Some of our window, seat and wall fabrics have received the International Maritime Organization (IMO) Marine Equipment Directive (MED) WheelMark certification.

WheelMark logo

Oeko-Tex Certification

Oeko-Tex certification is about how the fabric is processed, including things like dyes and finishes. Oeko-Tex textiles and fabrics are certified free of harmful chemicals and are safe for human use. To attain Oeko-Tex Standard 100 certification, the fabric has been tested and certified to be free from harmful levels of more than 100 substances known to be harmful to human health.

Key Points

  • The certification is voluntary.
  • It must be updated annually.
  • Certification is conducted by independent third party laboratories.
  • The criteria for Oeko-Tex testing is reviewed every year, so they’re always up to date.
  • The testing takes into account every conceivable way that harmful substances can enter the body.
  • Oeko-Tex is a global standard, so it’s the same in every country.
Oeko-Tex logo

Phthalate-Free

PHTHALATES are esters of phthalic acid commonly used to make PVC flexible. 

Phthalates are used in hundreds of products, probably the most visible as seating upholstery, and are commonly referred to as ‘plasticisers.’ 

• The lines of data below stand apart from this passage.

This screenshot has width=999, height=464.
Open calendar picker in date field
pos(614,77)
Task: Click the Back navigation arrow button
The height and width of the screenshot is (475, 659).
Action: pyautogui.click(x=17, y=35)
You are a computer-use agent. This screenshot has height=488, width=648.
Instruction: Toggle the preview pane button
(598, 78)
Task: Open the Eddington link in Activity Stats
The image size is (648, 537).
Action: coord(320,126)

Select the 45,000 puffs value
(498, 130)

These plasticisers are locked within the PVC.

There is considerable conjecture as to the safety of Phthalates and many manufacturers are finding alternative means of creating the necessary flexibility, badging them as Phthalate-free.

On the other hand, many Government scientific agencies and regulatory bodies worldwide, have supported the safety of phthalates in commercial products.

Phthalate FREE, Materialised

PVC-Free

‘PVC free’ means that it does not contain Polyvinyl Chloride, a significant source of phthalates, also known as plasticisers.

Vinyl is commonly used as a shorthand name for Polyvinyl Chloride (PVC) plastic, as used in a range of products from flooring to siding to wall covering. Most commonly, when a product is referred to as “vinyl,” it is comprised primarily of PVC.